**TASK ITEM**
In the records below, find the line containing "Image resolution: width=924", then copy that line and all lines after it, exactly, omitting every picture.

━━━ INFORMATION GIVEN

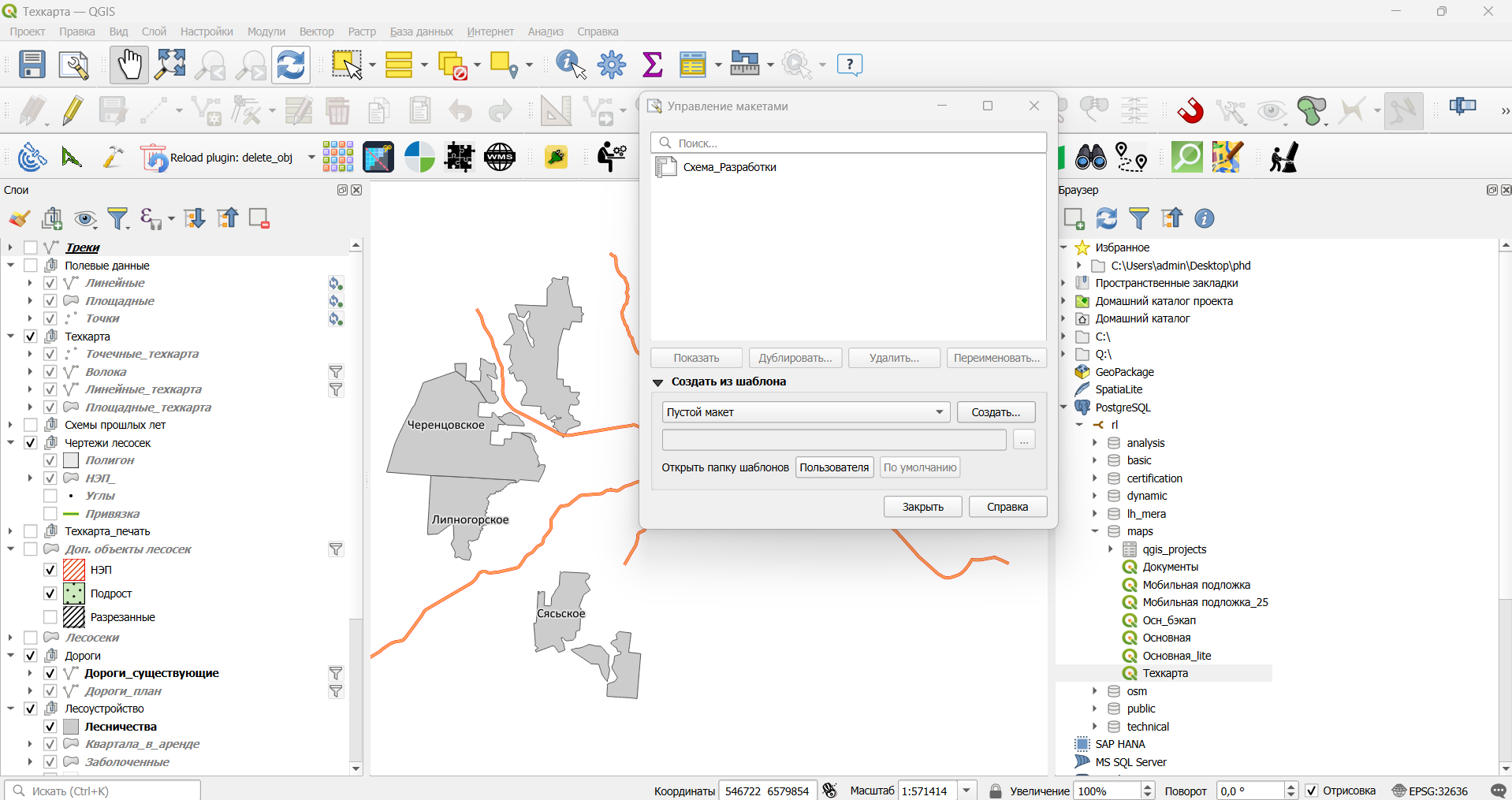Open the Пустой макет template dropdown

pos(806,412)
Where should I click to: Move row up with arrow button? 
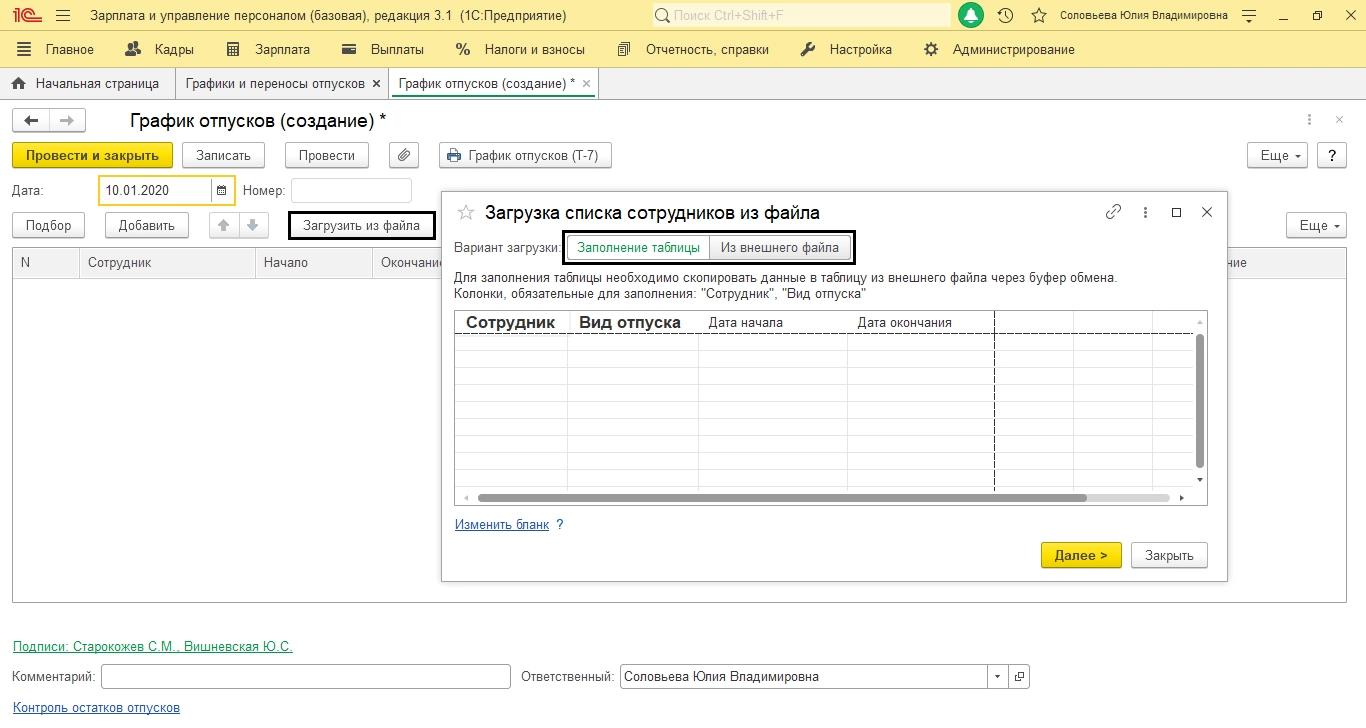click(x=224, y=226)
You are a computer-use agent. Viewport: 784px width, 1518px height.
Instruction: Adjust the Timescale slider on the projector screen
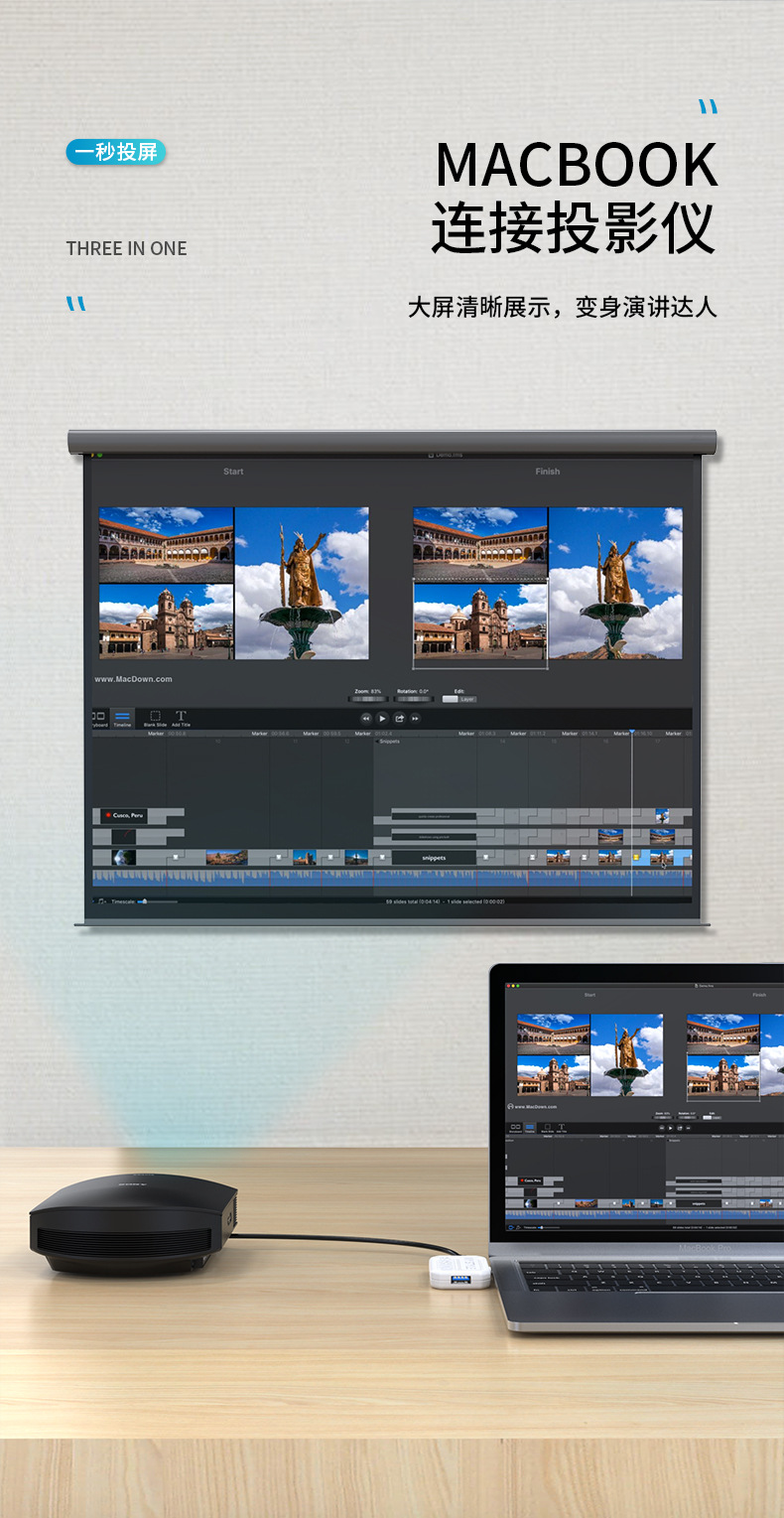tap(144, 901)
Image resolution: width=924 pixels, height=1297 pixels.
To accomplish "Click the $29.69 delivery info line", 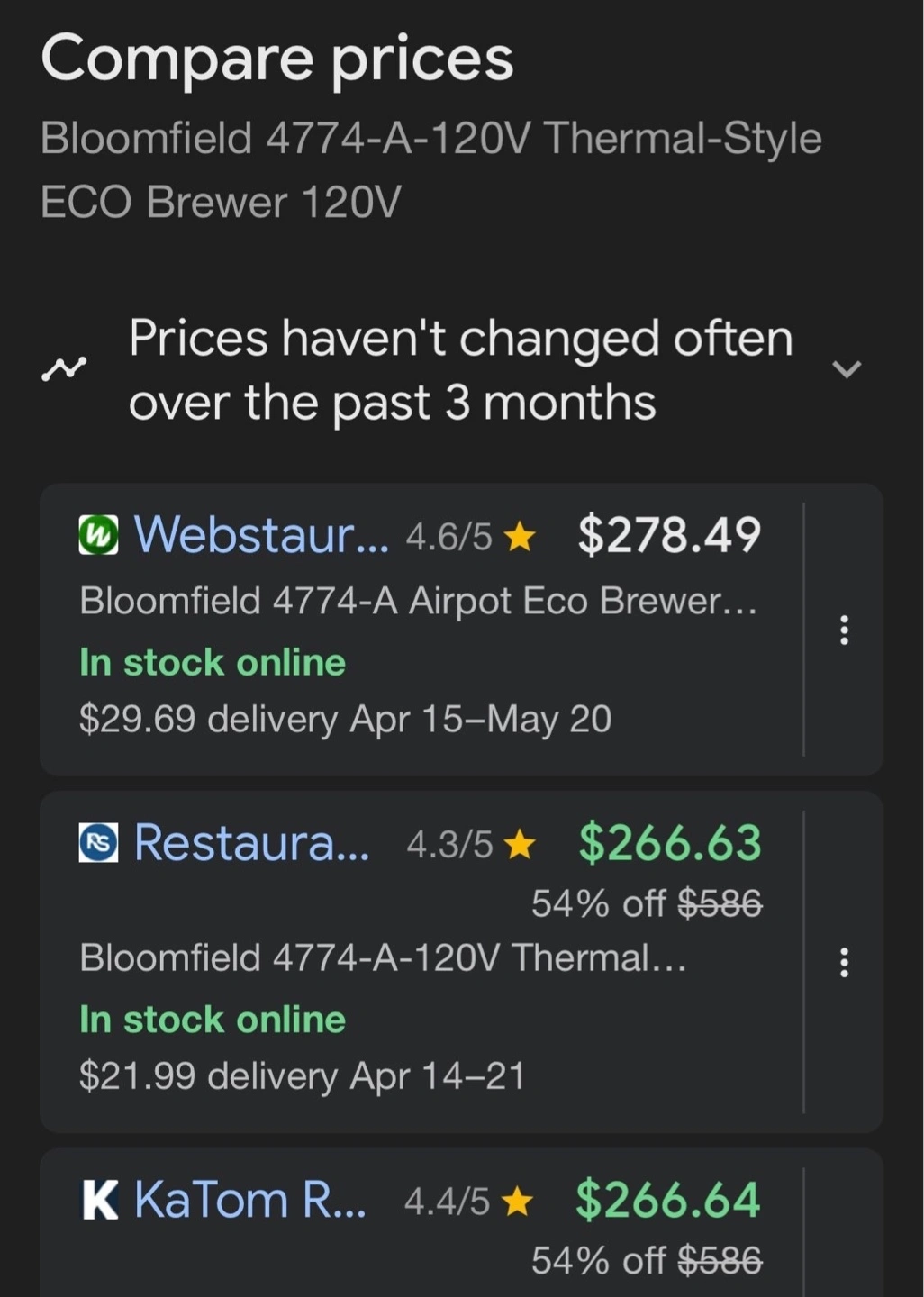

━━━━━━

**PROBLEM SOLUTION**
Image resolution: width=924 pixels, height=1297 pixels.
To accomplish "Click the $29.69 delivery info line", 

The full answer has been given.